The greenback, when measured by the US Dollar Index (DXY), is trading on the defensive for yet another session on Thursday.

US Dollar Index looks to data, risk trends

The index shed further ground on Wednesday amidst the better mood in the risk-associated complex, all in response to encouraging news surrounding a potential vaccine for the coronavirus.

In addition, better-than-expected results from key US fundamentals have also lent extra legs to the risk-on sentiment and fuelled further the sell-off in the buck.

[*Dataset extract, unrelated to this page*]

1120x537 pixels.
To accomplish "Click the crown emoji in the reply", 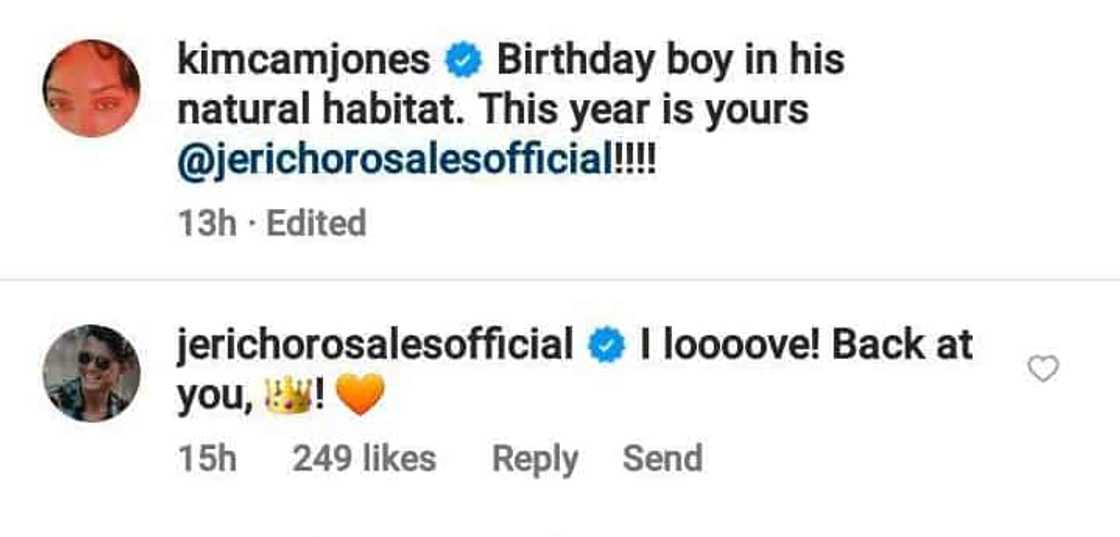I will pos(288,400).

Indeed, the always-relevant ISM Manufacturing rose to 52.6 for the month of June, in line with the recovery in the Markit’s manufacturing PMI to 49.8 for the same period and all supporting the idea of a strong economic recovery.

Later in the NA session, the US labour market will be in the centre of the debate in light of the releases of weekly Initial Claims and June’s Non-farm Payrolls along with the Unemployment Rate. In addition, Factory Orders for the month of May will also be in the pipeline.

What to look for around USD

The unremitting advance of the pandemic in the US remains in centre stage amidst efforts to keep the re-opening of the economy well in place and news surrounding potential vaccines. As always, the broad risk appetite trends emerge as the main driver for the dollar in the short-term coupled with omnipresent US-China trade effervescence. On the constructive stance around the buck, bouts of risk aversion should support the investors’ preference for the greenback as a safe haven along with its status of global reserve currency and store of value. Playing against this, the ongoing (and potentially extra) stimulus packages by the Federal Reserve could limit the dollar’s upside.

US Dollar Index relevant levels

At the moment, the index is losing 0.10% at 97.05 and faces the next contention at 96.39 (weekly low Jun.23) seconded by 96.03 (50% Fibo of the 2017-2018 drop) and finally 95.72 (monthly low Jun.10). On the other hand, a break above 97.80 (weekly high Jun.30) would aim for 97.87 (61.8% Fibo of the 2017-2018 drop) and finally 98.33 (200-day SMA).